Description of the task:
Set out the material from its first line through the line that contains "Action: [x=156, y=135]" as a JSON list of strings, one string per line and no blank lines. Leave the pictures out.
* Start Stored records *
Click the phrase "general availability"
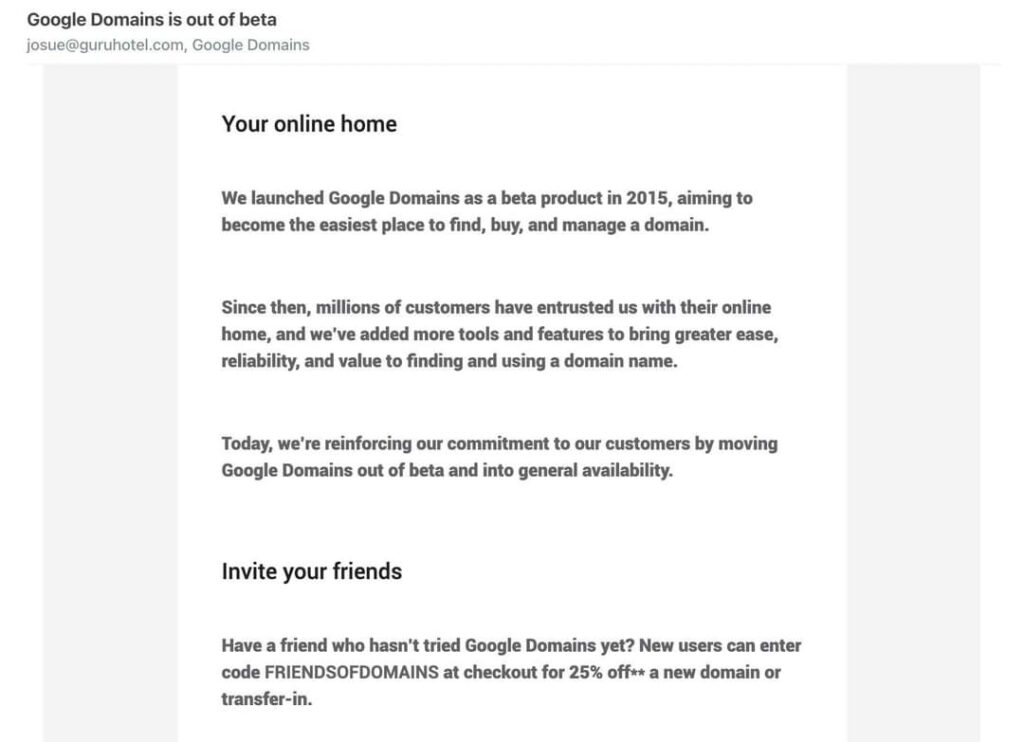1024x742 pixels. tap(594, 470)
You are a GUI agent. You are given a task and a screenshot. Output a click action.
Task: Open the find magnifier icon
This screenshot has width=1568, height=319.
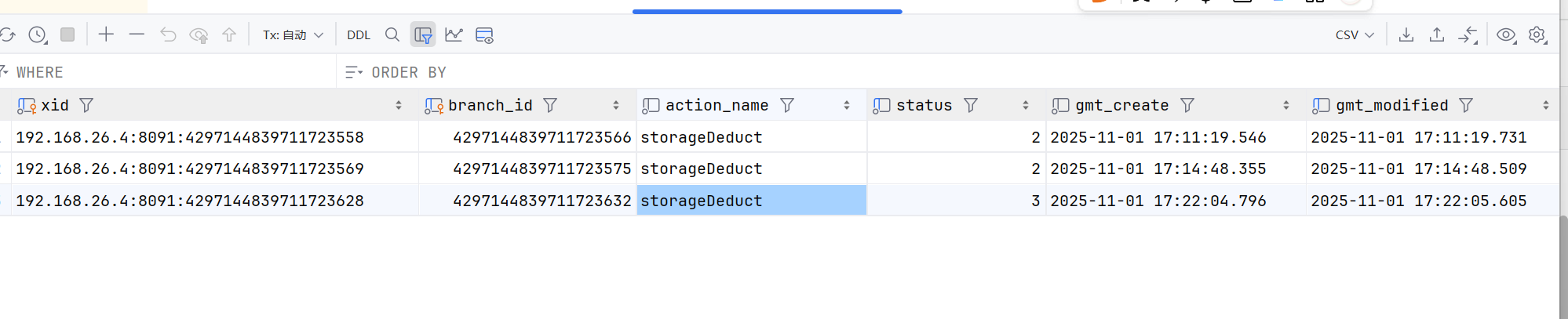pos(392,34)
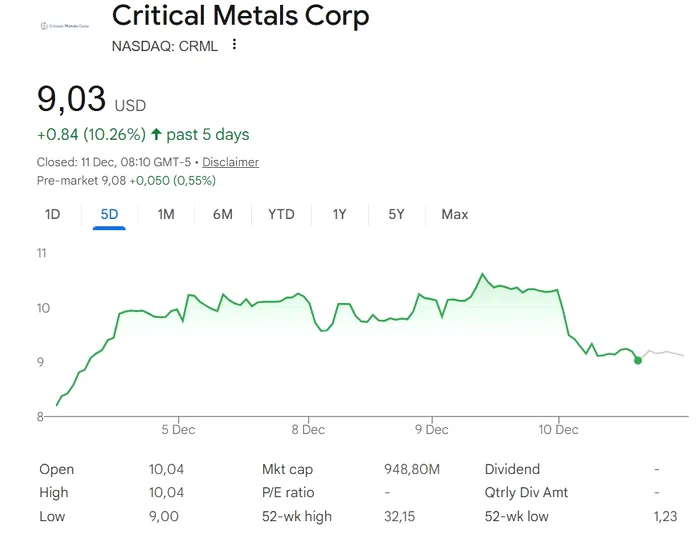The image size is (700, 538).
Task: Click the green up arrow price indicator
Action: [x=156, y=135]
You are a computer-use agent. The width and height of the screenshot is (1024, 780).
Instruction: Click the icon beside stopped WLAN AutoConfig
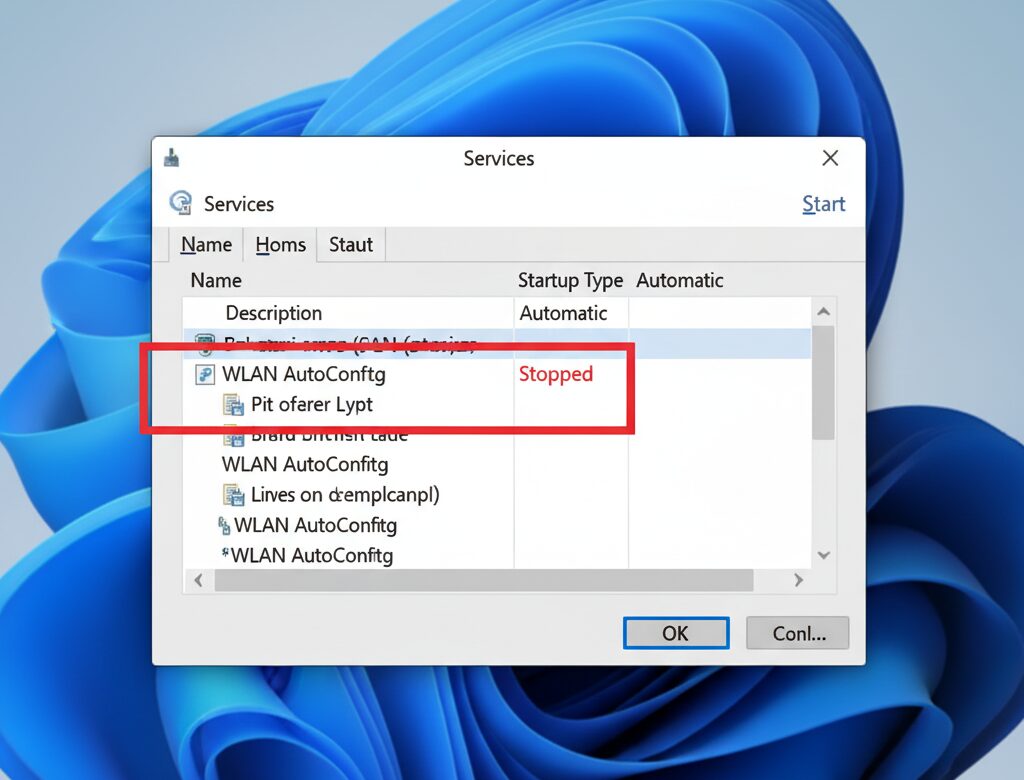[x=205, y=375]
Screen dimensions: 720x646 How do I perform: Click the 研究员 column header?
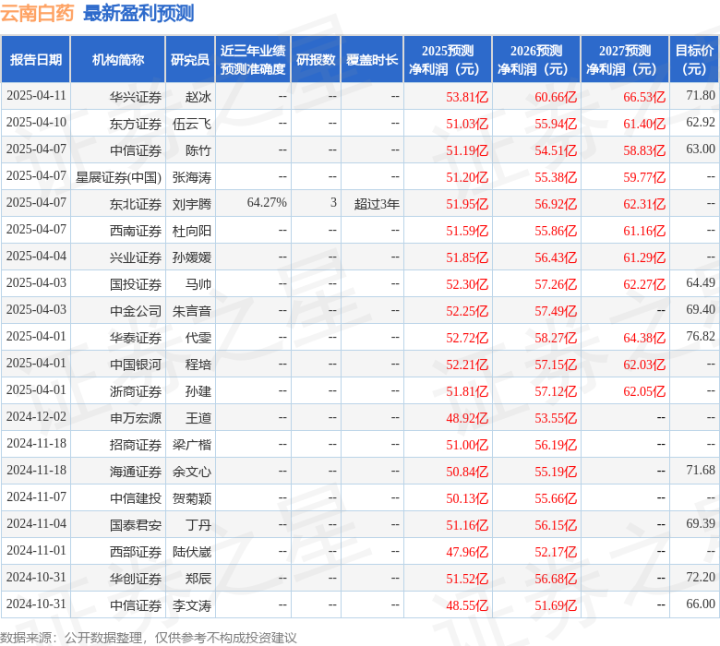pos(190,60)
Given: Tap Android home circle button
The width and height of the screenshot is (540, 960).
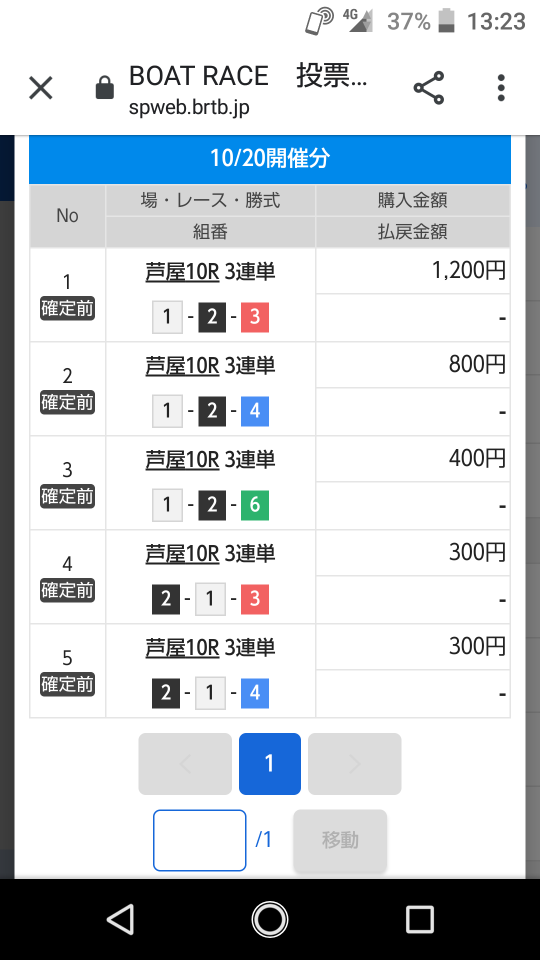Looking at the screenshot, I should pyautogui.click(x=269, y=920).
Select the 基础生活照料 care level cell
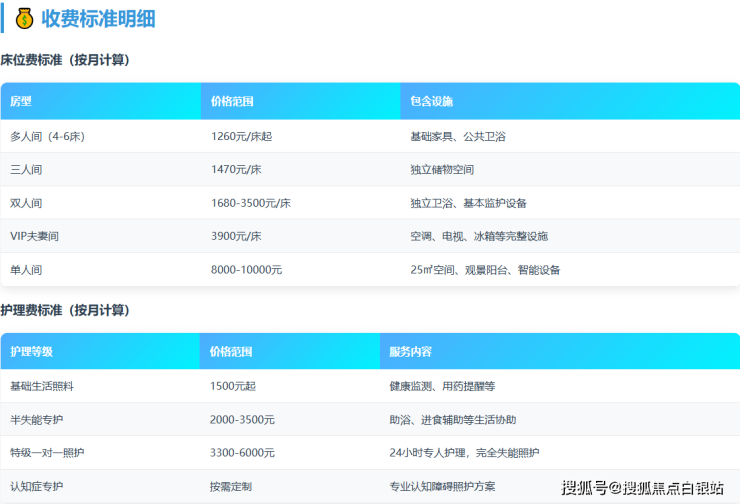This screenshot has width=740, height=504. coord(41,386)
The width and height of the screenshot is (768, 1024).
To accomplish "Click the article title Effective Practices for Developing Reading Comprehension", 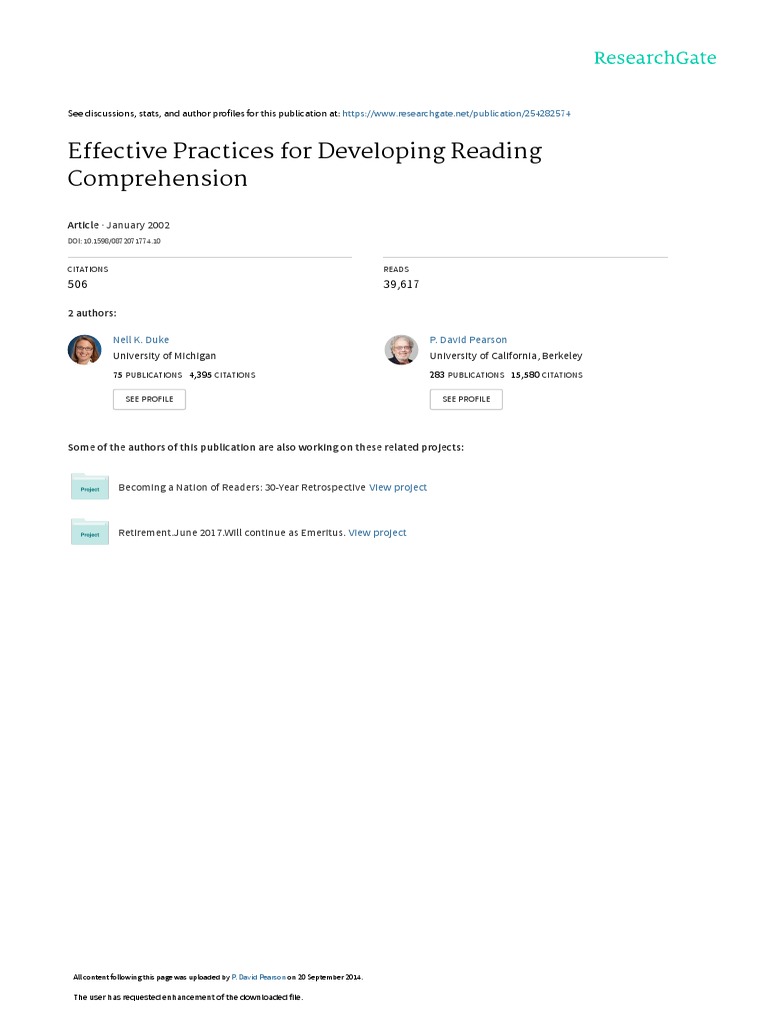I will [x=304, y=165].
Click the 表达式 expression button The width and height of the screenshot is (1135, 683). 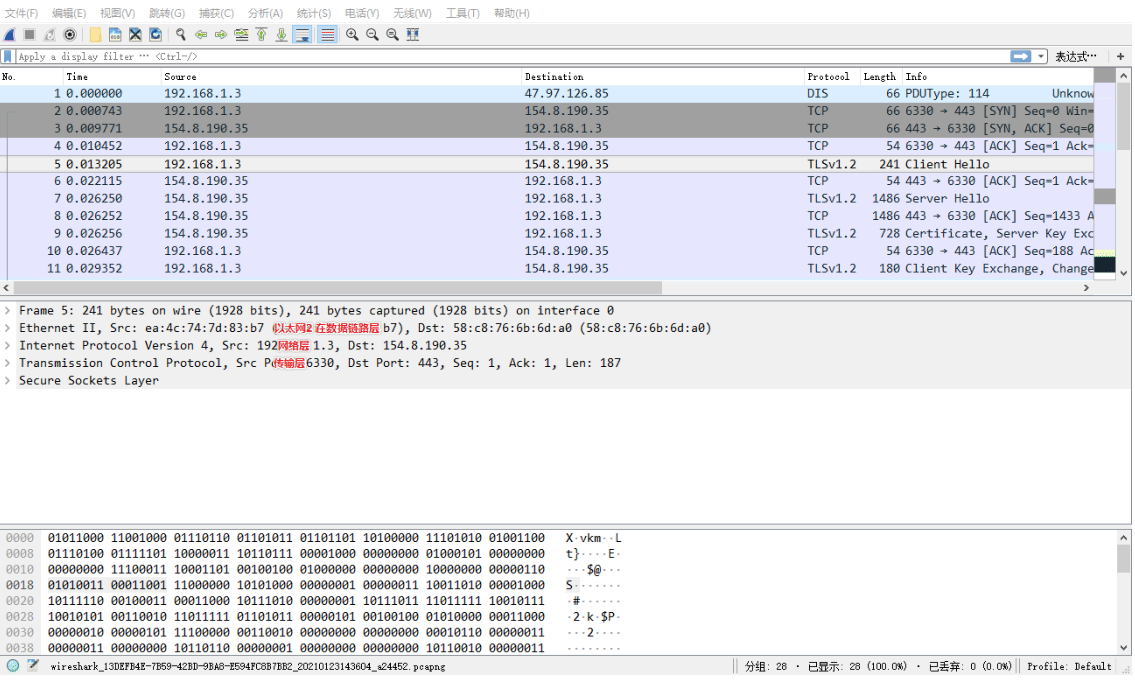tap(1075, 56)
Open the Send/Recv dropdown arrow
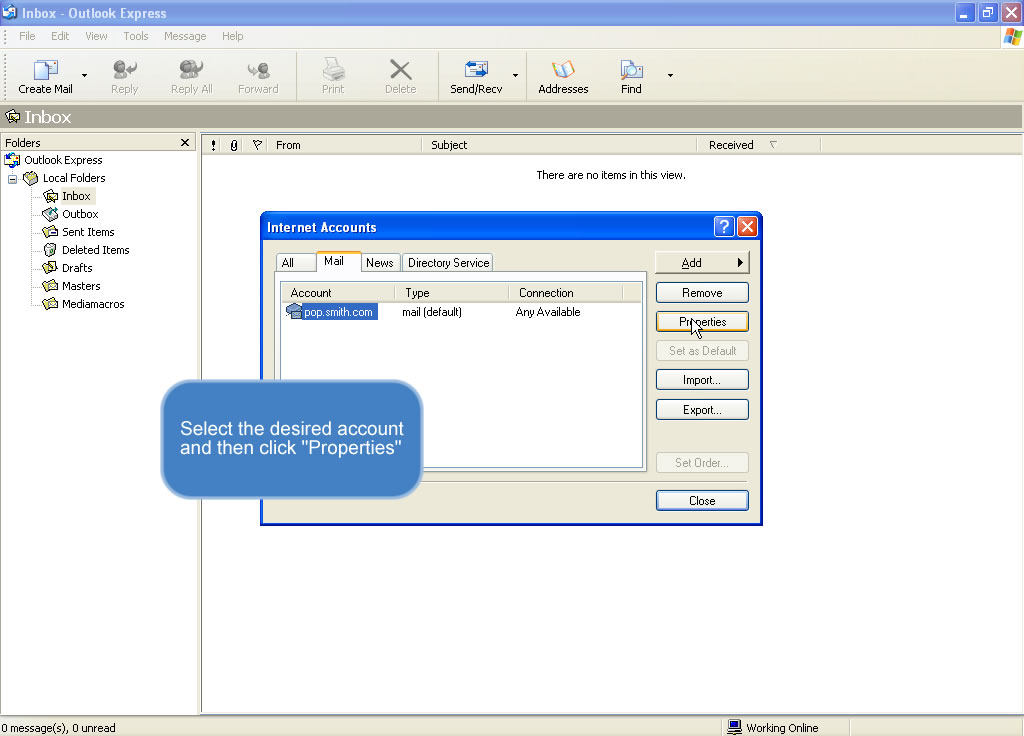This screenshot has height=736, width=1024. [x=516, y=75]
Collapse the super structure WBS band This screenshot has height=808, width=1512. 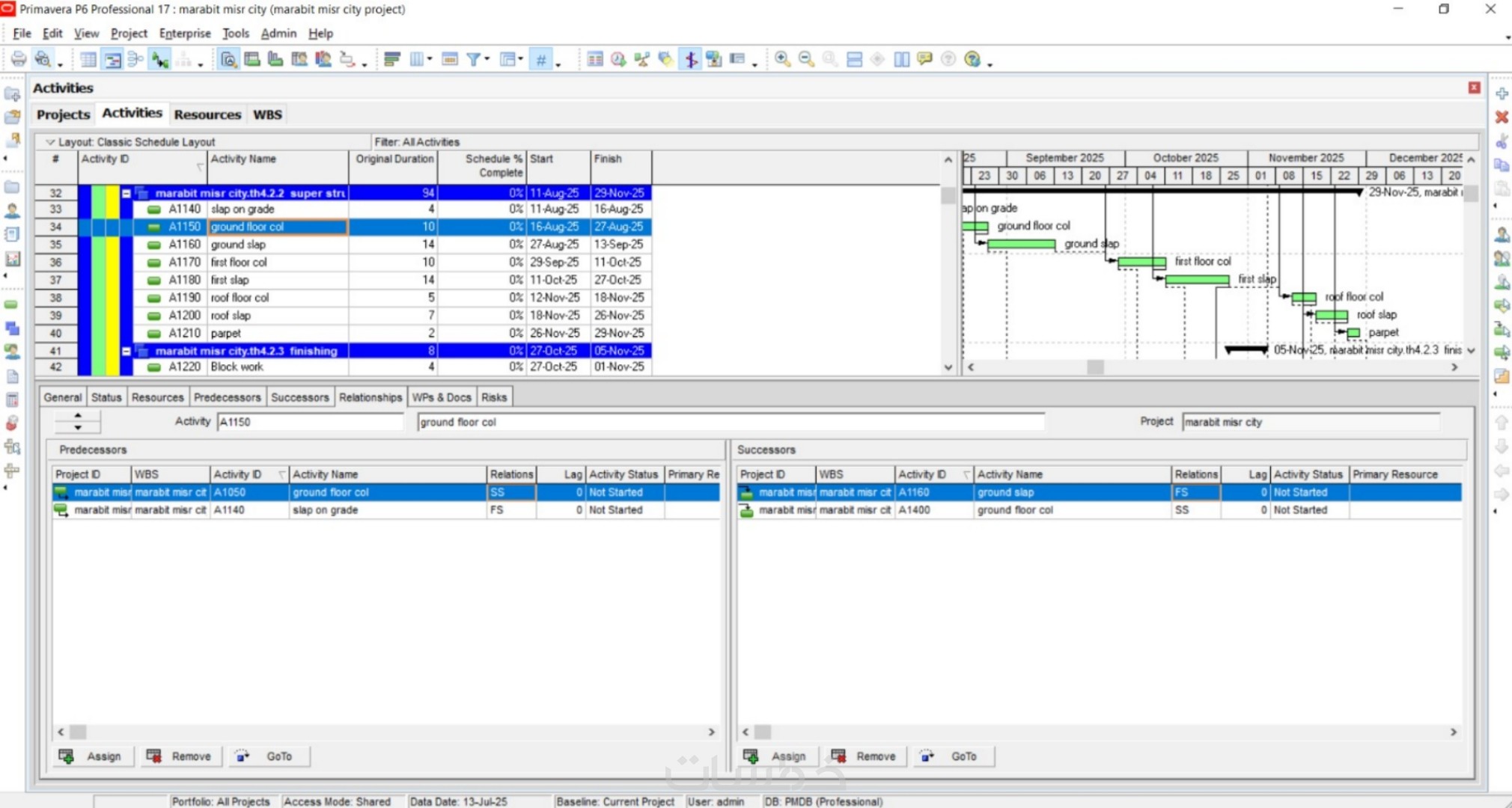[126, 193]
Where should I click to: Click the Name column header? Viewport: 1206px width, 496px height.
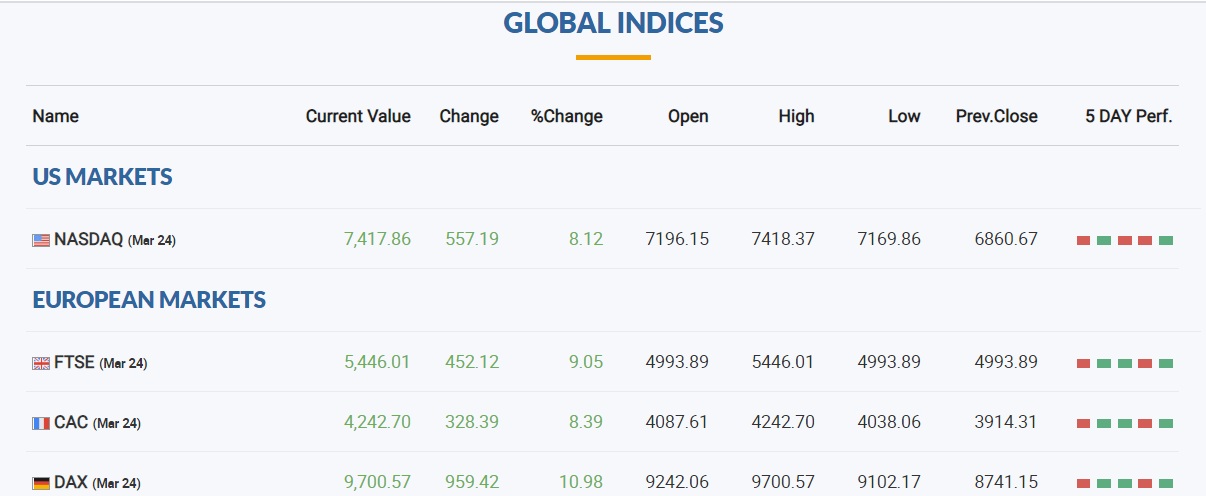(x=55, y=116)
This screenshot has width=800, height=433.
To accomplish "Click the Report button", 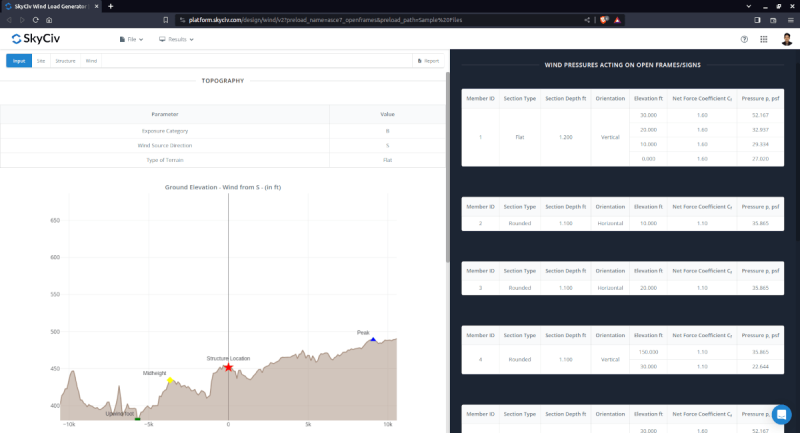I will 428,61.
* End Stored records *
Written reply:
[
  "Click the phrase \"general availability\"",
  "1024x742 pixels. tap(594, 470)",
  "You are a GUI agent. You are given a task and a screenshot. Output a click action.",
  "Task: Open the find magnifier icon",
  "This screenshot has width=1568, height=319.",
  "pos(392,34)",
  "The image size is (700, 538).",
  "Task: Click the green up arrow price indicator",
  "Action: [x=156, y=135]"
]